One of the problems they give the more advanced students is to find the resistance between any two points in an infinite resistor array. I wondered how this would turn out in an infinite array was a quasicrystal. I expect there will be surprises but I am too lazy to work it out. Build an array based on a Penrose tile shown below and tap the nodes with an LED. It may be with this additional complication the current will never settle down and each LED will vary in brightness over time or will shut on and off chaotically. Roger Penrose - Wikipedia

Interesting idea, not sure if I fully understand you. For the Penrose tiling, it’s unclear how to equip each vertex with an LED, since an LED requires a + and - pole. It’s also unclear which two vertices in the tiling are the source and sink for electrical potential, i.e., what the source of power is.

If you just mean the classical resistor grid but replaced by the Penrose tiling, I would not expect chaotic behavior.

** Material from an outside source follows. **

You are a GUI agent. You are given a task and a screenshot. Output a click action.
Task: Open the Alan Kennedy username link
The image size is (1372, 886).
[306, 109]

Kirchhoff’s laws provide a direct analogue between resistor circuits and random walks on the corresponding graph, where, given a unit-voltage source vertex A and sink vertex B, the voltage at any vertex equals the probability that a random walk starting there hits A before B. This quantity is time-independent.

That is part of the problem. There is a zillion ways to hook it up. I was thinking the LED would run up from each node perhaps into an identical tiling. Each node could be positive negative or zero depending on the behaviour of each LED or paired LEDs. There are LEDs that are red in one direction green in the other and yellow under alternating current.